**Data supplied**
========================================

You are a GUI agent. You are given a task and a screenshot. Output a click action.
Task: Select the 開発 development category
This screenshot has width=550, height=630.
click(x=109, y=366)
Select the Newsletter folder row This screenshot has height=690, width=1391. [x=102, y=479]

========================================

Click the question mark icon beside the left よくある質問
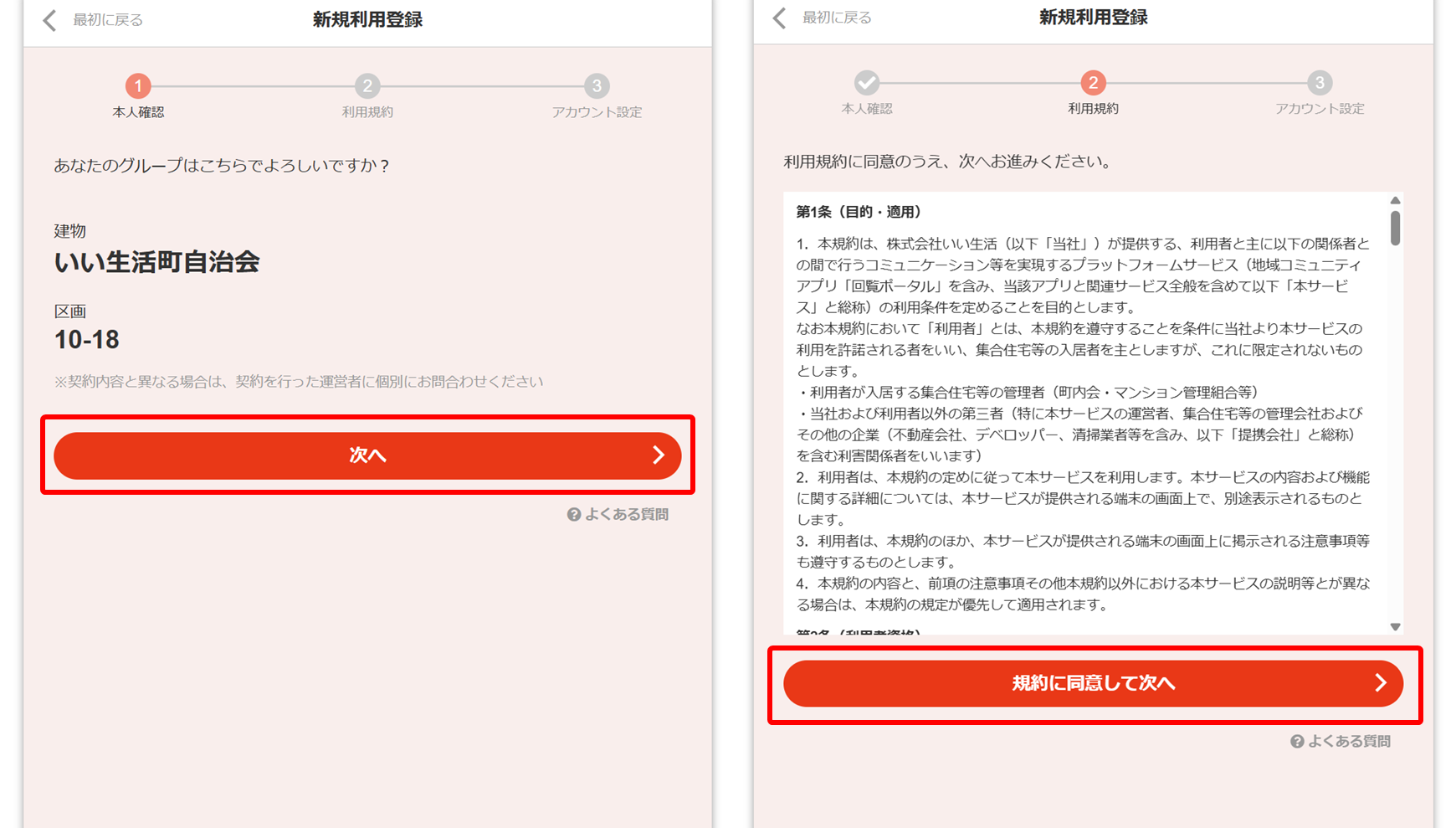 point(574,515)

========================================

**Aim of the exercise**
Give again exactly, and only, the lines above starting at the one with "Task: Select the 開発 development category" and ending at the one with "Select the Newsletter".

**Result of this exercise**
Task: Select the 開発 development category
This screenshot has width=550, height=630.
click(x=109, y=366)
Select the Newsletter folder row This screenshot has height=690, width=1391. [x=102, y=479]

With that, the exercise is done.